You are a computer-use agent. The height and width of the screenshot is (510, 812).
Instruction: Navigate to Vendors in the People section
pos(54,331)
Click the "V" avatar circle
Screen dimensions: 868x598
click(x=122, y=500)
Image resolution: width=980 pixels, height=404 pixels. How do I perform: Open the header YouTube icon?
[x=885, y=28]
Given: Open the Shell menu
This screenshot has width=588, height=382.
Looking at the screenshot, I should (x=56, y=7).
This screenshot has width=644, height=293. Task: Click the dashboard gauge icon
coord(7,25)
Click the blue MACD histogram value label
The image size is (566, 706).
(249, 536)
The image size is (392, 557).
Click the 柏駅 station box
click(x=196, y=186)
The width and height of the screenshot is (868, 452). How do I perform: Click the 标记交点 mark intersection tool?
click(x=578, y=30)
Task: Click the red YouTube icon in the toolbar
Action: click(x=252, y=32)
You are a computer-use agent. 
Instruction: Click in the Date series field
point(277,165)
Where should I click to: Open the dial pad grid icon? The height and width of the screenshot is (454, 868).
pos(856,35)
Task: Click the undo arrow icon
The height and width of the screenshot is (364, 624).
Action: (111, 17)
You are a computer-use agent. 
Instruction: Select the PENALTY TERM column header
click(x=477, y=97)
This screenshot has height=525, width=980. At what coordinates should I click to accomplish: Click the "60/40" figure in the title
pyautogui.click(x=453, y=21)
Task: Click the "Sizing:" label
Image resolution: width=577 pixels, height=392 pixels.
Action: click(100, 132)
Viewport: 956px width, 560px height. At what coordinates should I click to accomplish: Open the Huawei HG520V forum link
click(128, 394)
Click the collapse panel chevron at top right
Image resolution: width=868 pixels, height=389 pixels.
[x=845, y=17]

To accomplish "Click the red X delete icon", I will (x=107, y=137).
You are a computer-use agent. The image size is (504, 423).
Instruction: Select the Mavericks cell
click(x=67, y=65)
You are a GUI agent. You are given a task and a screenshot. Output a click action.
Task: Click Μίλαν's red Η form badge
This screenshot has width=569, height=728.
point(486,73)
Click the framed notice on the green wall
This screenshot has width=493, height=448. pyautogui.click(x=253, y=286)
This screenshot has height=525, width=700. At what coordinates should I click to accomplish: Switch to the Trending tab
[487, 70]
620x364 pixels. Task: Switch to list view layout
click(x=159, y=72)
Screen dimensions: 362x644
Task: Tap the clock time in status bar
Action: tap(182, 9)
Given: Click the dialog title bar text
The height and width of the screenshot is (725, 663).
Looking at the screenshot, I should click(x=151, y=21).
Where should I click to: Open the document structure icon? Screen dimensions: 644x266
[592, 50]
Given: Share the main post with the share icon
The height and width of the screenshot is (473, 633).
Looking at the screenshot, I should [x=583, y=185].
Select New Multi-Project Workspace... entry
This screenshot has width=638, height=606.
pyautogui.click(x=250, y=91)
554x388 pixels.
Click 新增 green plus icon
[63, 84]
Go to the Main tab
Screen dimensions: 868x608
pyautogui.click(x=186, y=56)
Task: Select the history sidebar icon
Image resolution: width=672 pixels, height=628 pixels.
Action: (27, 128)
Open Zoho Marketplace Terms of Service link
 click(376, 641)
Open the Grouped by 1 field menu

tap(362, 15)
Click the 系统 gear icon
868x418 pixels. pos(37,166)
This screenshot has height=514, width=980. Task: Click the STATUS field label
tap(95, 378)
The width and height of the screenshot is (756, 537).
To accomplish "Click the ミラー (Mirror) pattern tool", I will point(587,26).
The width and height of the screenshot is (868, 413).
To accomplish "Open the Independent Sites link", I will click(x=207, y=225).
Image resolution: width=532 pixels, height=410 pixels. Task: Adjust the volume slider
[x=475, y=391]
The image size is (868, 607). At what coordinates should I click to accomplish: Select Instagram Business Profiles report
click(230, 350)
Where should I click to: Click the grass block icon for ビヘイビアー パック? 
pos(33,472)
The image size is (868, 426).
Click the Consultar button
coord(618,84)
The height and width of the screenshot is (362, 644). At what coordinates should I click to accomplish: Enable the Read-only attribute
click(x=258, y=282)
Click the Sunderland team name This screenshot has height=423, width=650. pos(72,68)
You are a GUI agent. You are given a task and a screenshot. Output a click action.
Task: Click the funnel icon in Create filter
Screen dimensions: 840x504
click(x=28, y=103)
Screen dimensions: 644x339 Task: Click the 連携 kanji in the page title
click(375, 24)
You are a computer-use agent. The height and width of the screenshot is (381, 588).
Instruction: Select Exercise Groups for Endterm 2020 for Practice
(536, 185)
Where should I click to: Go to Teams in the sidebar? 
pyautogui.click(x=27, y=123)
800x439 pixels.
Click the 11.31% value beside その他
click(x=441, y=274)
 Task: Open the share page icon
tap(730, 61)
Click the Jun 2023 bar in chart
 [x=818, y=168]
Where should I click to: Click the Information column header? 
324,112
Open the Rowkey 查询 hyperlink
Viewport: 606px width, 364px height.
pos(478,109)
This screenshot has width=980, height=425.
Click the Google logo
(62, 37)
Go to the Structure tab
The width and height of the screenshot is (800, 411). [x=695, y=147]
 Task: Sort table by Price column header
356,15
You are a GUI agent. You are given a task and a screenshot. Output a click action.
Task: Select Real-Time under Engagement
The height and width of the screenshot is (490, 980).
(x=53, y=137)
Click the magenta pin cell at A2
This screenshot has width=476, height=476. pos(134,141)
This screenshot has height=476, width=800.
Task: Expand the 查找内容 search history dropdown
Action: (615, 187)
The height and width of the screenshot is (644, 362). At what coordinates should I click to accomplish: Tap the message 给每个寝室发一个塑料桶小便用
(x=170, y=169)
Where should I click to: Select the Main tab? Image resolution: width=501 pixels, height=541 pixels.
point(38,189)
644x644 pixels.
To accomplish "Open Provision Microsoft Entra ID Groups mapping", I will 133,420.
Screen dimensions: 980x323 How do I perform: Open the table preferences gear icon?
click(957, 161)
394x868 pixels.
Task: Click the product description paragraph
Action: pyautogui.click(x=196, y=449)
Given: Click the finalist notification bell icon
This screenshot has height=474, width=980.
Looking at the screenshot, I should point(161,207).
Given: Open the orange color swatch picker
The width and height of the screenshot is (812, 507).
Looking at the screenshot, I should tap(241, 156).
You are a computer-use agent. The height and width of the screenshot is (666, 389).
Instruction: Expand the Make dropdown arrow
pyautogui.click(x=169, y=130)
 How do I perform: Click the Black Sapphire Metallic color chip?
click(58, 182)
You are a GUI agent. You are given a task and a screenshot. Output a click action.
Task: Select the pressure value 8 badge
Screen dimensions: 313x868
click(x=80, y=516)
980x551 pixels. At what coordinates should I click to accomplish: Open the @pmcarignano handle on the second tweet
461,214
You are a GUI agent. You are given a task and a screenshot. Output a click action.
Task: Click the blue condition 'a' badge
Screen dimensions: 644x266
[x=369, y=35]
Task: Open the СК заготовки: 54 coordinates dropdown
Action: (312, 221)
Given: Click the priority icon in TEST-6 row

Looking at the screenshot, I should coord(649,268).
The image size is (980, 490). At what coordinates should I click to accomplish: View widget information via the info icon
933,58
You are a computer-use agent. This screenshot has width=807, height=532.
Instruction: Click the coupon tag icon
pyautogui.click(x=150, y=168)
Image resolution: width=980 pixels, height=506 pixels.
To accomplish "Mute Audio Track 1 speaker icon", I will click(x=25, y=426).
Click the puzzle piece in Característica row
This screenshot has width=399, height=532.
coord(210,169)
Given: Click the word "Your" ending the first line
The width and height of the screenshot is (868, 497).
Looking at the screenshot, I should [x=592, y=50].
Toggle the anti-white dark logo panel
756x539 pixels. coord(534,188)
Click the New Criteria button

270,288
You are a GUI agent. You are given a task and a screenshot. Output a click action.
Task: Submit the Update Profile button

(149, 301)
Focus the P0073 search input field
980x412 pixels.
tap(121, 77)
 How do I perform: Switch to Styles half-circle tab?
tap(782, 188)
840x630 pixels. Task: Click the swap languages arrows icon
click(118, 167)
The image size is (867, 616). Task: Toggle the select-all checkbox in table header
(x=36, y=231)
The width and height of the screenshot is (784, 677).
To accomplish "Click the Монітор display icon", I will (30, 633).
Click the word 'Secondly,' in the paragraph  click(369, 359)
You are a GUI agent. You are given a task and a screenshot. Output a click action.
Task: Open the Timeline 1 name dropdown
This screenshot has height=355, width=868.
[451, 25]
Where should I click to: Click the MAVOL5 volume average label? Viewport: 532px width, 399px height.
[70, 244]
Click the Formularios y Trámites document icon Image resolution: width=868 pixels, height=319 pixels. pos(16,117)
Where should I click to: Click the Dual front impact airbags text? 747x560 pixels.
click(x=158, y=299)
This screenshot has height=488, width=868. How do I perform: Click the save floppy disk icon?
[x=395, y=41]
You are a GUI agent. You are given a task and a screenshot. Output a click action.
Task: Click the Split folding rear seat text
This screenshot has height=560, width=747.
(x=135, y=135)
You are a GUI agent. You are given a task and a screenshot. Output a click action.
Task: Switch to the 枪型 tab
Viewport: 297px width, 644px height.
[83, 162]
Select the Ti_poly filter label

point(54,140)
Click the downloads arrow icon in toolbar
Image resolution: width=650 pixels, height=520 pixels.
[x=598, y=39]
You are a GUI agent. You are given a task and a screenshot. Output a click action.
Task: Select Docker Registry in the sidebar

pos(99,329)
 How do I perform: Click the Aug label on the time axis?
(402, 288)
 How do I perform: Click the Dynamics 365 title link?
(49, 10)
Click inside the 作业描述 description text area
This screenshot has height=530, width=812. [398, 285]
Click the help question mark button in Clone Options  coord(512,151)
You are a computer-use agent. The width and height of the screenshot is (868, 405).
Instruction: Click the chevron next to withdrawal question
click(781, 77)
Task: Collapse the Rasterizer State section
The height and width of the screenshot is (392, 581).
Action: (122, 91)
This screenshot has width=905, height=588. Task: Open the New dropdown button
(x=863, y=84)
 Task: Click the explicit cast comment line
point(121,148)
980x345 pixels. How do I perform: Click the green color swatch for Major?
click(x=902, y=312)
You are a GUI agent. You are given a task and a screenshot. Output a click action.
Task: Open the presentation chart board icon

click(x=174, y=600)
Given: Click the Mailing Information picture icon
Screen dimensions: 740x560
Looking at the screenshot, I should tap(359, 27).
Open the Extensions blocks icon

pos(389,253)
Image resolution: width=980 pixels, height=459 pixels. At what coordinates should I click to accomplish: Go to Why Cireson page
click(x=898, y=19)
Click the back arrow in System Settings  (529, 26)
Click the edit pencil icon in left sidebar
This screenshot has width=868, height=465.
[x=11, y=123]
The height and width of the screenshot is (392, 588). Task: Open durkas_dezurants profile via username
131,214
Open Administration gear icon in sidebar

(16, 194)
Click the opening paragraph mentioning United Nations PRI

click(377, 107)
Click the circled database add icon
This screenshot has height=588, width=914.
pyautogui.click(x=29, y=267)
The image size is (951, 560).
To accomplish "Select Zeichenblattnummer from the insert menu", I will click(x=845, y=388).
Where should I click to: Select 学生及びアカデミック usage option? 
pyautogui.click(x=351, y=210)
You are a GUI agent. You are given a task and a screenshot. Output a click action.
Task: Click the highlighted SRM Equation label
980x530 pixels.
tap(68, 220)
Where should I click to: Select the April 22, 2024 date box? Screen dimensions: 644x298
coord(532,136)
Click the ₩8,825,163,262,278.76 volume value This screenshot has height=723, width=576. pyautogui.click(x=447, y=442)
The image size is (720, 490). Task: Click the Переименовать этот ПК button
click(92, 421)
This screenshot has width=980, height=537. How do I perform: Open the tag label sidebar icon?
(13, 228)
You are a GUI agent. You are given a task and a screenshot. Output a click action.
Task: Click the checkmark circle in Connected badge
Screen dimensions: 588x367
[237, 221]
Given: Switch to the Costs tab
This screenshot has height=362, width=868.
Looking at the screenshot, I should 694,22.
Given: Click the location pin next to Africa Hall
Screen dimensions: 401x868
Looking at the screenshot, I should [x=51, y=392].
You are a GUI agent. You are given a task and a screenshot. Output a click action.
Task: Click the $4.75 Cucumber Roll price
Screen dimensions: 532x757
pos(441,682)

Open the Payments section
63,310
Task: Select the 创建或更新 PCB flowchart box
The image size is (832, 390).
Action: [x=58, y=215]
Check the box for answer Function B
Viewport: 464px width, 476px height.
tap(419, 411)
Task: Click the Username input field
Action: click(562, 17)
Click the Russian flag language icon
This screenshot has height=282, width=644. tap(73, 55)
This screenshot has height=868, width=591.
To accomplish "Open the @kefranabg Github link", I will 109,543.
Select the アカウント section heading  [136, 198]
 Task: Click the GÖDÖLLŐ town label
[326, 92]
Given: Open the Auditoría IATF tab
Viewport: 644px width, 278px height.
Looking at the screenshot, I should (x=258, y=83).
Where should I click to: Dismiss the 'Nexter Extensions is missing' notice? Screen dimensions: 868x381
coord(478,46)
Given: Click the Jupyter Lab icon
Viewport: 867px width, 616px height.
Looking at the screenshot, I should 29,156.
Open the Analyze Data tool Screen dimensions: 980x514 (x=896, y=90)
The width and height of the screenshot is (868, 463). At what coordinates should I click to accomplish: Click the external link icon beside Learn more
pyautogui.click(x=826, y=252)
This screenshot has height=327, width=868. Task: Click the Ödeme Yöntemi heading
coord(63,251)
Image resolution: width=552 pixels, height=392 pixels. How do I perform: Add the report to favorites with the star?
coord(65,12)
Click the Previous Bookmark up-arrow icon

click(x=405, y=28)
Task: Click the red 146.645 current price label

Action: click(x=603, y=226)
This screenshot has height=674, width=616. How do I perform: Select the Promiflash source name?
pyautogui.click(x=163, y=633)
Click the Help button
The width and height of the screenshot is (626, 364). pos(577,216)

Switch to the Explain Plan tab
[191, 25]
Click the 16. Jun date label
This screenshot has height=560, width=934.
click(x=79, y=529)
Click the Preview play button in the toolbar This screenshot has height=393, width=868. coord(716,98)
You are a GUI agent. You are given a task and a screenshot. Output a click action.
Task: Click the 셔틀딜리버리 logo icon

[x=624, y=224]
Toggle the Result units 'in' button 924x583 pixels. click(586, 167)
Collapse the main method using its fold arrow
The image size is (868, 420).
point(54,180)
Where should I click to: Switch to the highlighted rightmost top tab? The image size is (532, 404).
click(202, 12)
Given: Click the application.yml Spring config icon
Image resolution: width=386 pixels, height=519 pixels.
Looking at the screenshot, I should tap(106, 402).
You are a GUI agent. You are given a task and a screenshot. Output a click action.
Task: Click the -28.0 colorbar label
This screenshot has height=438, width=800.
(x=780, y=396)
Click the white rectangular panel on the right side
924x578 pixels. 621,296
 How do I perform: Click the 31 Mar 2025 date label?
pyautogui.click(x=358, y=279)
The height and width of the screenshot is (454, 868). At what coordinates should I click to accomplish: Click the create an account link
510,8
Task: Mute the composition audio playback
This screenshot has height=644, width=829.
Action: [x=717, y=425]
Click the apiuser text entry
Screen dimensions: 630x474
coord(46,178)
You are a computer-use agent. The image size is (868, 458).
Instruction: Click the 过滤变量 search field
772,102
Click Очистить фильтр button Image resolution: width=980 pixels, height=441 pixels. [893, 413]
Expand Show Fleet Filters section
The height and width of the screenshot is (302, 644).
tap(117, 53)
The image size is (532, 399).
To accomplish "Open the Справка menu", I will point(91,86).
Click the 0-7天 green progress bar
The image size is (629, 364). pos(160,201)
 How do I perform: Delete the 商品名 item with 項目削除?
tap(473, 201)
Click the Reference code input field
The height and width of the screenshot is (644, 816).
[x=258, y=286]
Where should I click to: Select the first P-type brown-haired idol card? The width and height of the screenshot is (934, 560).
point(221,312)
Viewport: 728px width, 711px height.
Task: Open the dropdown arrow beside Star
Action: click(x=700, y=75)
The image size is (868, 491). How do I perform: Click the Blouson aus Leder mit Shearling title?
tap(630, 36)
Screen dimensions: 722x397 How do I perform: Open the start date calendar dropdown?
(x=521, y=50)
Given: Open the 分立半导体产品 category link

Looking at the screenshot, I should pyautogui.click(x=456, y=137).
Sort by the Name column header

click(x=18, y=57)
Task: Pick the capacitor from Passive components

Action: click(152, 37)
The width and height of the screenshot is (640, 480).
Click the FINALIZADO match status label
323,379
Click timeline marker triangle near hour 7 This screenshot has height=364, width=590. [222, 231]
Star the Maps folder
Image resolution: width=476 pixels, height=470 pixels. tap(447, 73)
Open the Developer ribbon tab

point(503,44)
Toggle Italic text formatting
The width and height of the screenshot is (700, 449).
━━━━━━━━
> Task:
Above this instruction are the records; retype exactly the lines from the one containing "This screenshot has height=868, width=591." up to and including the one containing "Open the Analyze".

> Exercise result:
This screenshot has height=868, width=591.
To accomplish "Open the @kefranabg Github link", I will 109,543.
Select the アカウント section heading  [136, 198]
 Task: Click the GÖDÖLLŐ town label
[326, 92]
Given: Open the Auditoría IATF tab
Viewport: 644px width, 278px height.
Looking at the screenshot, I should (x=258, y=83).
Where should I click to: Dismiss the 'Nexter Extensions is missing' notice? Screen dimensions: 868x381
coord(478,46)
Given: Click the Jupyter Lab icon
Viewport: 867px width, 616px height.
Looking at the screenshot, I should 29,156.
Open the Analyze Data tool Screen dimensions: 980x514 (x=896, y=90)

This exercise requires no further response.